## What is needed
Output the following data exactly.

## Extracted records
------------------------------------------------

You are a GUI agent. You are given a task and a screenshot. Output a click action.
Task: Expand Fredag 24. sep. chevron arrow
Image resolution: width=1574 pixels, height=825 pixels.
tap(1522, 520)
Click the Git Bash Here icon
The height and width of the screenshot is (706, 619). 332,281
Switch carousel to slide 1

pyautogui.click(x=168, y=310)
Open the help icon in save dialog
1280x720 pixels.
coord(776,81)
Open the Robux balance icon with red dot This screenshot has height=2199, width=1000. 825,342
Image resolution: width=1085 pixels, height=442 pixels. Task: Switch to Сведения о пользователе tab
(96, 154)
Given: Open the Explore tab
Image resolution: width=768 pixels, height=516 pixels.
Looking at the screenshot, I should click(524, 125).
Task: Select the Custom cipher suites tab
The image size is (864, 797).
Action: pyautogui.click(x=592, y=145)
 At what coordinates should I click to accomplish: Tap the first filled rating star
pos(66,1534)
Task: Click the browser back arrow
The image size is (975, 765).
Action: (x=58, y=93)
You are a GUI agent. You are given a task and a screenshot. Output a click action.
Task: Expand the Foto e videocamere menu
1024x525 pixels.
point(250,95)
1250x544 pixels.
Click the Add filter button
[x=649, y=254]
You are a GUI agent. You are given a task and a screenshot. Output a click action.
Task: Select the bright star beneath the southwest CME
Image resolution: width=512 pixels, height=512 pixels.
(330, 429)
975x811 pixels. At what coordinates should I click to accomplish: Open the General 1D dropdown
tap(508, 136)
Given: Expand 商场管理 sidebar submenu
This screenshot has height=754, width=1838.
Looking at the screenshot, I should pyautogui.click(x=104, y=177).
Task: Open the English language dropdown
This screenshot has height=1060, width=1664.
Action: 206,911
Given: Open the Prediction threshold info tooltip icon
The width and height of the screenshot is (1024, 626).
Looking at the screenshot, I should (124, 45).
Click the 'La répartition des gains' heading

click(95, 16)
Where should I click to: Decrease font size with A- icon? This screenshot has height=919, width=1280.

------------------------------------------------

## Solution
You are a GUI agent. You are given a task and a screenshot. Output a click action.
Task: Expand Fredag 24. sep. chevron arrow
Image resolution: width=1574 pixels, height=825 pixels.
tap(1522, 520)
Click the Git Bash Here icon
The height and width of the screenshot is (706, 619). 332,281
Switch carousel to slide 1

pyautogui.click(x=168, y=310)
Open the help icon in save dialog
1280x720 pixels.
coord(776,81)
Open the Robux balance icon with red dot This screenshot has height=2199, width=1000. 825,342
Image resolution: width=1085 pixels, height=442 pixels. Task: Switch to Сведения о пользователе tab
(96, 154)
Given: Open the Explore tab
Image resolution: width=768 pixels, height=516 pixels.
Looking at the screenshot, I should click(524, 125).
Task: Select the Custom cipher suites tab
The image size is (864, 797).
Action: pyautogui.click(x=592, y=145)
 At what coordinates should I click to accomplish: Tap the first filled rating star
pos(66,1534)
Task: Click the browser back arrow
The image size is (975, 765).
Action: (x=58, y=93)
You are a GUI agent. You are given a task and a screenshot. Output a click action.
Task: Expand the Foto e videocamere menu
1024x525 pixels.
point(250,95)
1250x544 pixels.
Click the Add filter button
[x=649, y=254]
You are a GUI agent. You are given a task and a screenshot. Output a click action.
Task: Select the bright star beneath the southwest CME
Image resolution: width=512 pixels, height=512 pixels.
(330, 429)
975x811 pixels. At what coordinates should I click to accomplish: Open the General 1D dropdown
tap(508, 136)
Given: Expand 商场管理 sidebar submenu
This screenshot has height=754, width=1838.
Looking at the screenshot, I should pyautogui.click(x=104, y=177).
Task: Open the English language dropdown
This screenshot has height=1060, width=1664.
Action: 206,911
Given: Open the Prediction threshold info tooltip icon
The width and height of the screenshot is (1024, 626).
Looking at the screenshot, I should (124, 45).
Click the 'La répartition des gains' heading

click(95, 16)
Where should I click to: Decrease font size with A- icon? This screenshot has height=919, width=1280.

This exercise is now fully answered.